What the elephant graph shows is “cumulative real income growth between 1988 and 2008 at various percentiles of the global income distribution.” While that’s a mouthful, these economic and income trends in recent decades are important. As discussed below, the elephant graph is also very relevant to our office’s recent work on prime working age Oregon men and women, including some more to come next week.
Branko labels 3 points (A,B,C) which are of particular importance:
The results show large real income gains made by the people around the global median (point A) and by those who are part of the global top 1% (point C). It also shows an absence of real income growth for the people around the 80-85th percentile of the global distribution (point B).

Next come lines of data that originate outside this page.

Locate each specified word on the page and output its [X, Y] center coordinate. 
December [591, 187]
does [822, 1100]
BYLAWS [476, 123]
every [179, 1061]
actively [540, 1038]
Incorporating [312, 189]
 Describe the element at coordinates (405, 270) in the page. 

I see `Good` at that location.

Branko goes on to explain which populations are at points A, B and C. “Nine out of ten people around the global median [point A] are from Asian countries, mostly from China and India. These gains are not surprising, given that Chinese and Indian GDP per capita has increased by 5.6 and 2.3 times, respectively, over the period… Such dramatic changes in relative income positions, over a rather short time period, have not occurred since the Industrial Revolution two centuries ago.”

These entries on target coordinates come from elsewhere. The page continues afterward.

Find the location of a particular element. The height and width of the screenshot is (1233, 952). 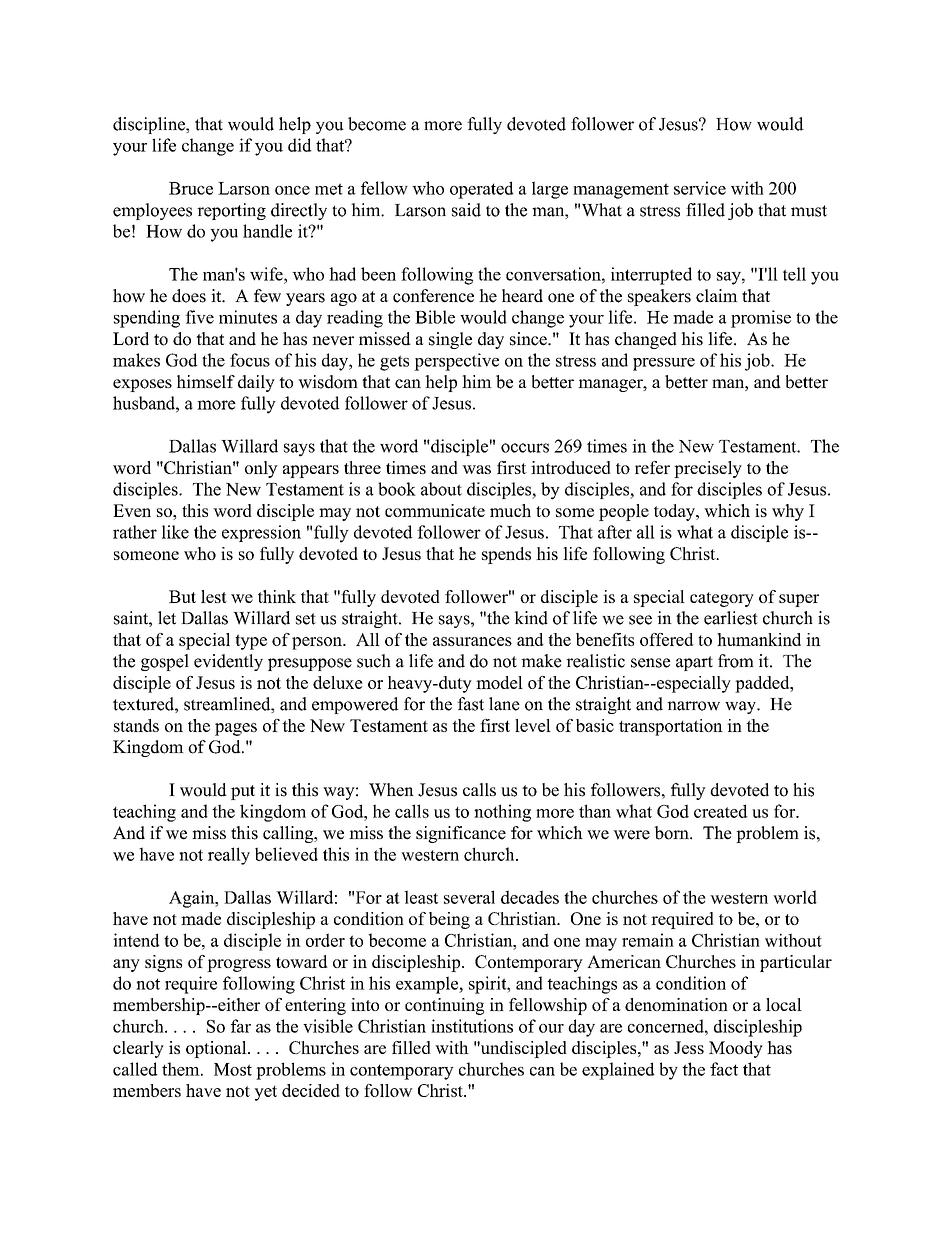

Bruce is located at coordinates (191, 188).
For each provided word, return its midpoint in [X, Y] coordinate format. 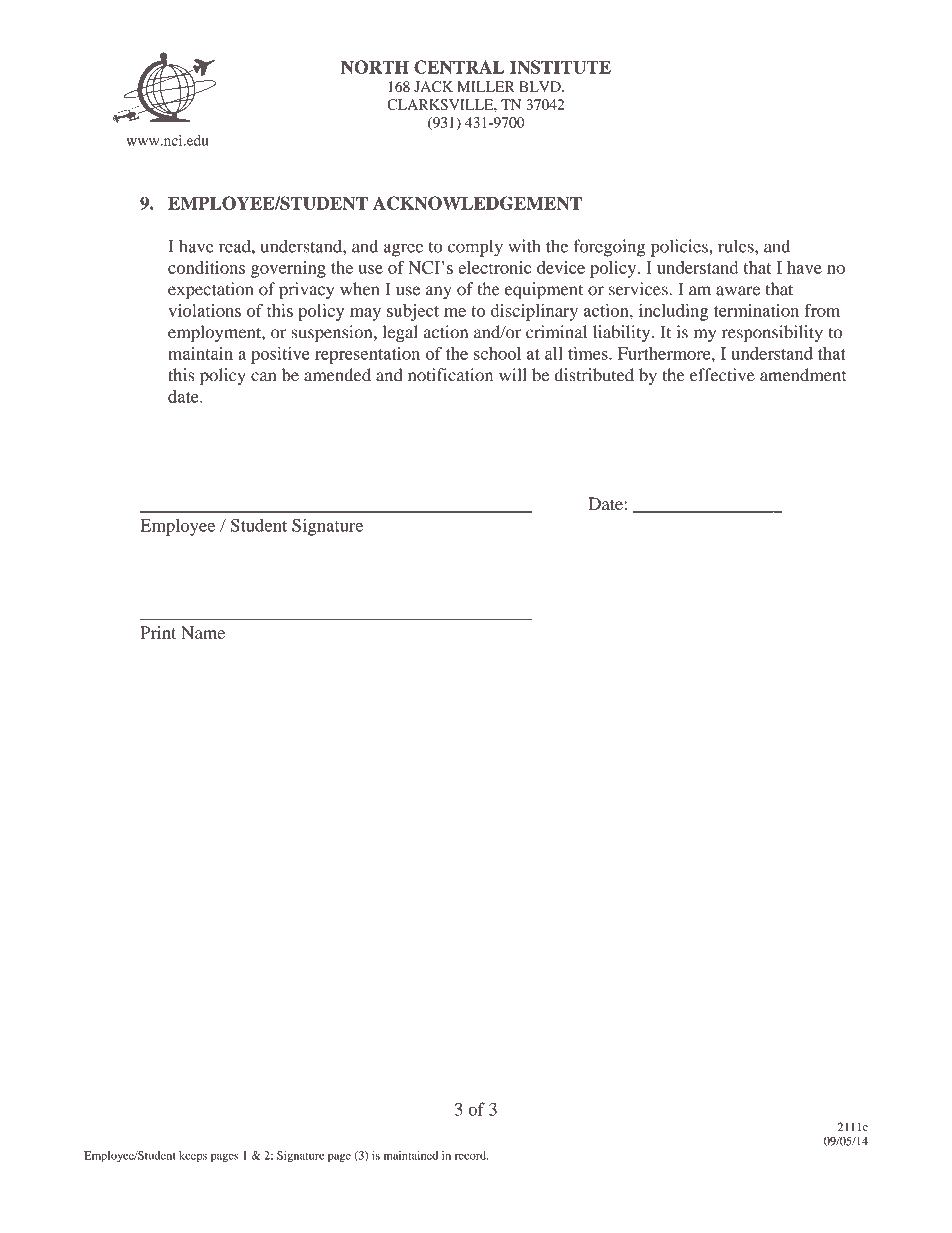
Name [203, 632]
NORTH [375, 67]
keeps [193, 1157]
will [513, 374]
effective [722, 375]
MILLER [486, 86]
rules [737, 246]
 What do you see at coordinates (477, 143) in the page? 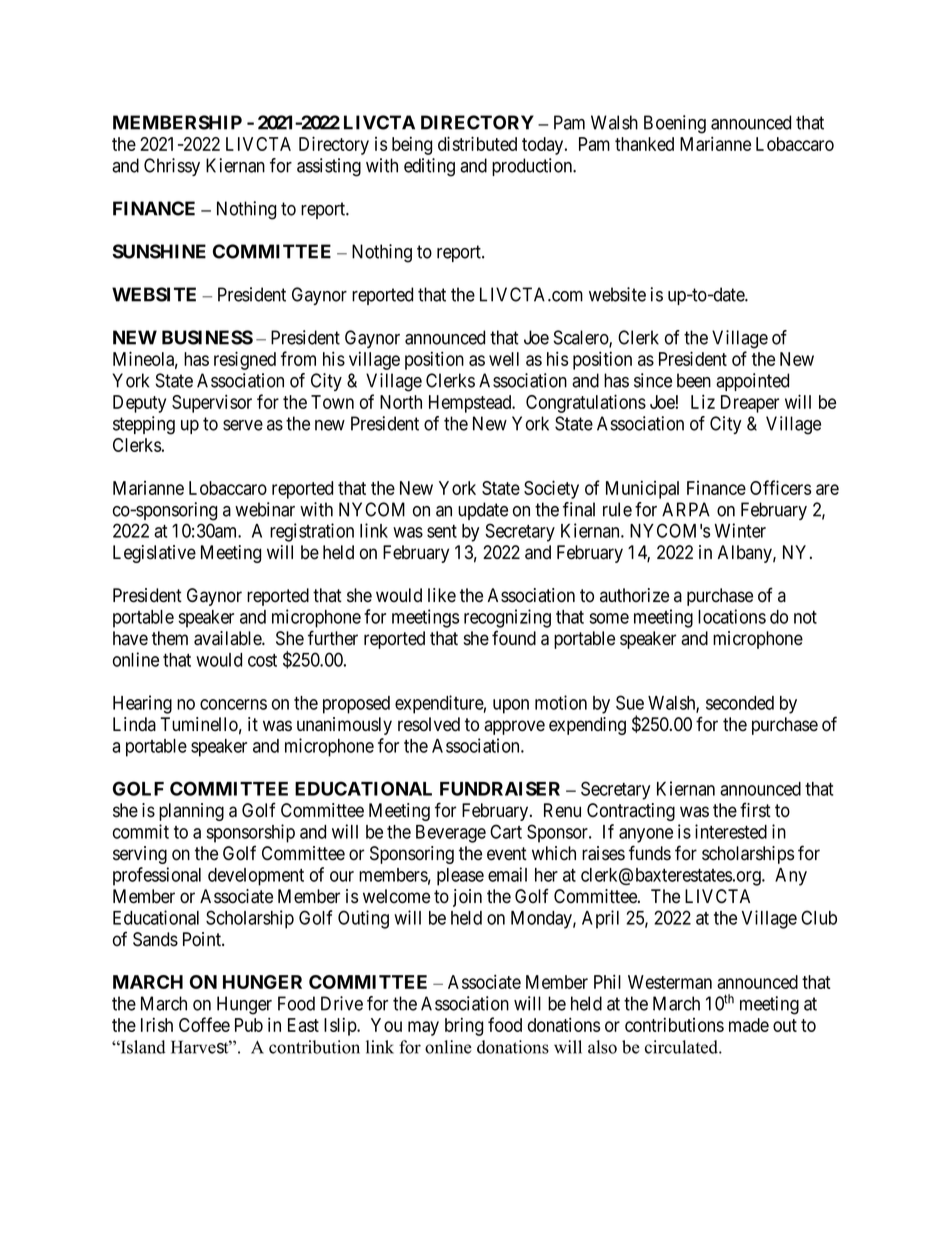
I see `distributed` at bounding box center [477, 143].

Point C consists of the global top 1%, which is “overwhelmingly people from the advanced economies – one half of the people in that group are Americans…”
Point B has been getting the most attention because it shows, effectively, no income growth in recent decades. And the fact that “Seven out of ten people at that point are from the ‘old rich’ OECD countries. They belong to the lower halves of their countries’ income distributions, for in effect the rich countries’ income distributions start only around the 70th percentile of the global income distribution.”
This gets at the overall stagnating median household income figures seen in the U.S. and here in Oregon too. It also gets at the lower inflation-adjusted wages for prime working age adults without a college degree, job polarization and the like. Again, I will have a bit more on this next week from an Oregon perspective.
What Branko’s elephant graph clearly shows is how these trends compare to the global changes seen in recent decades. In his article today, and in various book reviews you can find online, the discussion broadens to talk about inequality and the impact of globalization and the like, in addition to some political ramifications of these trends. However, for today I just wanted to highlight this new important work and how it helps place some trends we’re seeing in the U.S. and here in Oregon in a global perspective.